• **Page excerpt**:
>> Begin

XML External Entity (XXE) Injection

Concept

XML External Entity (XXE) Injection is a vulnerability that occurs when an application parses untrusted XML input without proper defenses. Attackers can exploit this vulnerability to include external entities in the XML document, leading to the disclosure of sensitive data, server-side request forgery (SSRF), or denial-of-service (DoS) attacks.

Vulnerable Scenario

Consider a web application that accepts XML input from users and processes it using an XML parser that supports external entities. The application does not disable external entity resolution or validate the XML input properly.

Example Code (Vulnerable)

from flask import Flask, request
from lxml import etree

app = Flask(__name__)

@app.route('/parse', methods=['POST'])
def parse_xml():
    xml_data = request.get_data()
    parser = etree.XMLParser()
    tree = etree.fromstring(xml_data, parser)

>> End

• **Information supplied**:
>> Begin

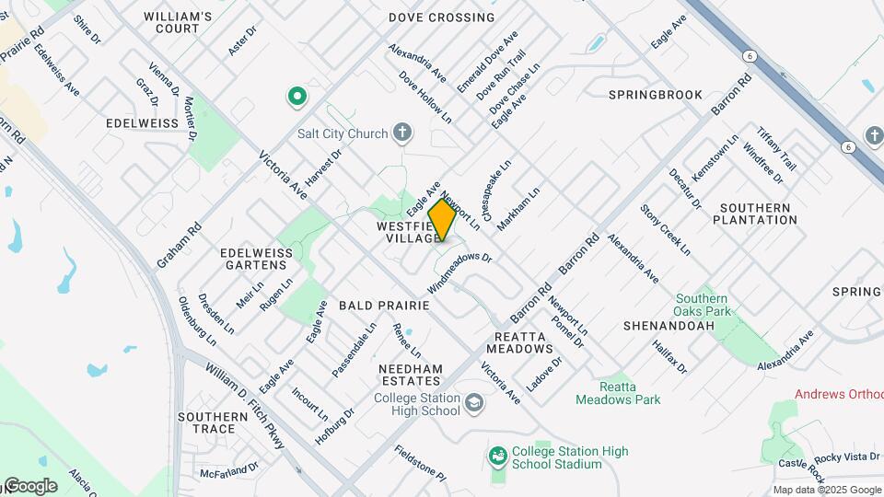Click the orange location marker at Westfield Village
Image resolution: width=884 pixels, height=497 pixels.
[442, 220]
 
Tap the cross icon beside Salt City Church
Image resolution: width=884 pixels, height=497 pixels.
[401, 133]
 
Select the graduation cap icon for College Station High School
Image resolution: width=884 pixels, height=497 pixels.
[473, 403]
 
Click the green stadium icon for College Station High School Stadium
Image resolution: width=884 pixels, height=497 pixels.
[498, 457]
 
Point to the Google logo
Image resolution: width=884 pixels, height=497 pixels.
[29, 486]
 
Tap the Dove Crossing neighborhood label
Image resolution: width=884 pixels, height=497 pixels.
[441, 17]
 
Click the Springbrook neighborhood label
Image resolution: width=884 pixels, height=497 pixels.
[656, 95]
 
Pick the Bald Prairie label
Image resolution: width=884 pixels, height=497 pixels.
[384, 305]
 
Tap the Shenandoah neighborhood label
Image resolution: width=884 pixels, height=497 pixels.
[657, 326]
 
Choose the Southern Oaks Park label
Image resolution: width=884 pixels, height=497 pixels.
[702, 306]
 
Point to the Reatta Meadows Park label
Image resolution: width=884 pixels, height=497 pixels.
[618, 393]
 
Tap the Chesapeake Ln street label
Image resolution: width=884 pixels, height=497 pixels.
[494, 180]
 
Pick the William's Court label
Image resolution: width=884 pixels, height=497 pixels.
[178, 23]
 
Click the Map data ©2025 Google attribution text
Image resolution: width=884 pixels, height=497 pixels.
[827, 490]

>> End

• **Your goal**: In the XXE injection page, what three outcomes can result when attackers include external entities in an XML document?

• **Exercise solution**: Disclosure of sensitive data, server-side request forgery (SSRF), or denial-of-service (DoS) attacks.